■ Given request 1
Retype the abstract on Cu2O(111) surfaces word for word, in full.
## START Document
Cu2O has been investigated for decades to understand the complex nature of oxidation and to utilize its high catalytic activity and intrinsic p-type character. However, the structures and intrinsic defects of Cu2O(111) surfaces have not been fully explored at the atomistic level, which is required to clarify some issues such as termination of Cu2O(111) surfaces. Here, our combined scanning tunneling microscopy (STM) and density functional theory (DFT) studies show that Cu2O(111) has a stoichiometric surface where the coordinately unsaturated Cu atoms appear with a hexagonal lattice. DFT simulations reflecting the orbital contributions of the STM tip present a good agreement with STM topography, unveiling the fine structures of Cu2O(111) surfaces that arise from coordinately saturated Cu atoms. Besides the possibility of kinetically formed oxygen vacancies reported in a previous work, two intrinsic defects identified in this work as a Cu vacancy (VCu) and Cu adatoms commonly exist on Cu2O(111) surfaces. Intriguingly, direct experimental evidence indicates that VCu plays the role of a hole provider in Cu2O. The topographic contrast of VCu is inverted by reversing the polarity of the sample bias, and VCu also exhibits strongly enhanced dI/dV spectrum at negative bias. These results imply that VCu is negatively charged due to its acceptor character. We expect that our observations will provide important information to establish an in-depth understanding of the fundamental properties of Cu2O.
## END Document
## START Task input
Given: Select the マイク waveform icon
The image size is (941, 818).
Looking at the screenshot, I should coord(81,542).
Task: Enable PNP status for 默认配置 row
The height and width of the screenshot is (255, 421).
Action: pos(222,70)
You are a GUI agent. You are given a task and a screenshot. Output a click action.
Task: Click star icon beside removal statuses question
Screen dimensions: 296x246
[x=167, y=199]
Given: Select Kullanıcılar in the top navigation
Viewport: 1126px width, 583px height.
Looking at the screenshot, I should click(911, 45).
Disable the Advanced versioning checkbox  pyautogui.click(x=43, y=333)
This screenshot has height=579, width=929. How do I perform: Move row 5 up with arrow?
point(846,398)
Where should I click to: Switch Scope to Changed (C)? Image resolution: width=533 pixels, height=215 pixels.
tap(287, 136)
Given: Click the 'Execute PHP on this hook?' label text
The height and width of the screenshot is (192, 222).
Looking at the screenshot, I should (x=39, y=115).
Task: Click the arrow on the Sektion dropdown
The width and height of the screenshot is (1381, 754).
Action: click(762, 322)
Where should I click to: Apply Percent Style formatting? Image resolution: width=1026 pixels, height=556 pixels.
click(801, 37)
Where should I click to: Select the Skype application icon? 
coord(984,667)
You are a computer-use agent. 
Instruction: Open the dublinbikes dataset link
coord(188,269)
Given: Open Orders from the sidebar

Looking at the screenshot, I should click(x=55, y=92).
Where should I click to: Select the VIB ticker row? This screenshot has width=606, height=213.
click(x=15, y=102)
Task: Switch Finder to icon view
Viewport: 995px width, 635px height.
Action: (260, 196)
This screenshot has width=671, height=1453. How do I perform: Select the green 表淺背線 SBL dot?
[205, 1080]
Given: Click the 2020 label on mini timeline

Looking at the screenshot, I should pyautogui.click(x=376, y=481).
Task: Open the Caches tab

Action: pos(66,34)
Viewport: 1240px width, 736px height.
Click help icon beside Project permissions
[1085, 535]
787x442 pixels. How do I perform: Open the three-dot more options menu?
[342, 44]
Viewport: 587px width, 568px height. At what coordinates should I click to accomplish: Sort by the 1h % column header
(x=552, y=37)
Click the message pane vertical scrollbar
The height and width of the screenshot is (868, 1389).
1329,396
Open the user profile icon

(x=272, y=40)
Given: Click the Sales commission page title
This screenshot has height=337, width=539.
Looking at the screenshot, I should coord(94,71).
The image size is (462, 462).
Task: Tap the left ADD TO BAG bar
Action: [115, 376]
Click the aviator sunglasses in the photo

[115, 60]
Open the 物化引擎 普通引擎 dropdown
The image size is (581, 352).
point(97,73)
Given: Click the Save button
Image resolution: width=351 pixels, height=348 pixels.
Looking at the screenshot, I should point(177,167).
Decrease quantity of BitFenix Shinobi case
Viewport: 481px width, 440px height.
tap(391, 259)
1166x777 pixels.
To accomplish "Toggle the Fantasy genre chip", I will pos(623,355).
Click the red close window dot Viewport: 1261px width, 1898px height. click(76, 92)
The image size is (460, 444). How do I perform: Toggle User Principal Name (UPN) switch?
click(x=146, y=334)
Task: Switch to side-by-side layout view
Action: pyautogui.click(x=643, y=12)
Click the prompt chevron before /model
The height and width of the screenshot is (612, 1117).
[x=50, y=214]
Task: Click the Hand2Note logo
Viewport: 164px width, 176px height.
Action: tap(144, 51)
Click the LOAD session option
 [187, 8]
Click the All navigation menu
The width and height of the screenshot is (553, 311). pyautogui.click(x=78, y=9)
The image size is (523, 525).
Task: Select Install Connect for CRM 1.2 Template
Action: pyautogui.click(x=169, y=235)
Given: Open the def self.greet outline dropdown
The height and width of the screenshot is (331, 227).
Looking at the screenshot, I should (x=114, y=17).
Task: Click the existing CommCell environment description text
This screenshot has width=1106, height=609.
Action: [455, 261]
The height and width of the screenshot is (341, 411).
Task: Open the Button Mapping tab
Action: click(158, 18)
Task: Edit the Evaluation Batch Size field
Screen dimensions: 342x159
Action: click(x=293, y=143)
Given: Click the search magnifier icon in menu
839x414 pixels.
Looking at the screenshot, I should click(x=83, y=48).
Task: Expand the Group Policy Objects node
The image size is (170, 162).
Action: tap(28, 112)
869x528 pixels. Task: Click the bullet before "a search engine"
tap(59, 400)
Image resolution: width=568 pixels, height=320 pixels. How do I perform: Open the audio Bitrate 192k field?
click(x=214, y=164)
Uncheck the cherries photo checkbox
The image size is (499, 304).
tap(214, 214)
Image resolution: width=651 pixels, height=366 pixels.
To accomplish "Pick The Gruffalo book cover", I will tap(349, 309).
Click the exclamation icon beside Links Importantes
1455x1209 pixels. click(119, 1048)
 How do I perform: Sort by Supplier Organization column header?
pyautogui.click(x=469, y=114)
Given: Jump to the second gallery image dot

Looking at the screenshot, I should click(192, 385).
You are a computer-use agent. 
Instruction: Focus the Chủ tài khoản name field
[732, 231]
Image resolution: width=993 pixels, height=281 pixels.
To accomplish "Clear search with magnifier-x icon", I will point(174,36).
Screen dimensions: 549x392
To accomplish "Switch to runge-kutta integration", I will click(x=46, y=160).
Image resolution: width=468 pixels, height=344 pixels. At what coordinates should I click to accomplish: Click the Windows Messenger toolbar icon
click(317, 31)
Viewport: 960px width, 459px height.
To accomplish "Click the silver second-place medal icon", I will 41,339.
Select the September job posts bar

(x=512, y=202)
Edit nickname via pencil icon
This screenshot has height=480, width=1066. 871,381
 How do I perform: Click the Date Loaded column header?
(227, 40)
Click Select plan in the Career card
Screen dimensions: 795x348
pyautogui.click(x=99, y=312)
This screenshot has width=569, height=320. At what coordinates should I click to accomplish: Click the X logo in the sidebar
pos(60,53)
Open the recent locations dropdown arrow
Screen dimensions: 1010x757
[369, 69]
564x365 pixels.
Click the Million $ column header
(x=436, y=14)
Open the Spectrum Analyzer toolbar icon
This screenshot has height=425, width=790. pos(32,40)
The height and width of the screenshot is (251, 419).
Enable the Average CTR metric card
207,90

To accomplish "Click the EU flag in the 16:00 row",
## END Task input
■ Given request 2
Please echo the rows from the line containing "Given: Click the Save button" through the line containing "I will pos(623,355).", both lines included, with no changes.

■ Task solution 1
Cu2O has been investigated for decades to understand the complex nature of oxidation and to utilize its high catalytic activity and intrinsic p-type character. However, the structures and intrinsic defects of Cu2O(111) surfaces have not been fully explored at the atomistic level, which is required to clarify some issues such as termination of Cu2O(111) surfaces. Here, our combined scanning tunneling microscopy (STM) and density functional theory (DFT) studies show that Cu2O(111) has a stoichiometric surface where the coordinately unsaturated Cu atoms appear with a hexagonal lattice. DFT simulations reflecting the orbital contributions of the STM tip present a good agreement with STM topography, unveiling the fine structures of Cu2O(111) surfaces that arise from coordinately saturated Cu atoms. Besides the possibility of kinetically formed oxygen vacancies reported in a previous work, two intrinsic defects identified in this work as a Cu vacancy (VCu) and Cu adatoms commonly exist on Cu2O(111) surfaces. Intriguingly, direct experimental evidence indicates that VCu plays the role of a hole provider in Cu2O. The topographic contrast of VCu is inverted by reversing the polarity of the sample bias, and VCu also exhibits strongly enhanced dI/dV spectrum at negative bias. These results imply that VCu is negatively charged due to its acceptor character. We expect that our observations will provide important information to establish an in-depth understanding of the fundamental properties of Cu2O.

■ Task solution 2
Given: Click the Save button
Image resolution: width=351 pixels, height=348 pixels.
Looking at the screenshot, I should point(177,167).
Decrease quantity of BitFenix Shinobi case
Viewport: 481px width, 440px height.
tap(391, 259)
1166x777 pixels.
To accomplish "Toggle the Fantasy genre chip", I will pos(623,355).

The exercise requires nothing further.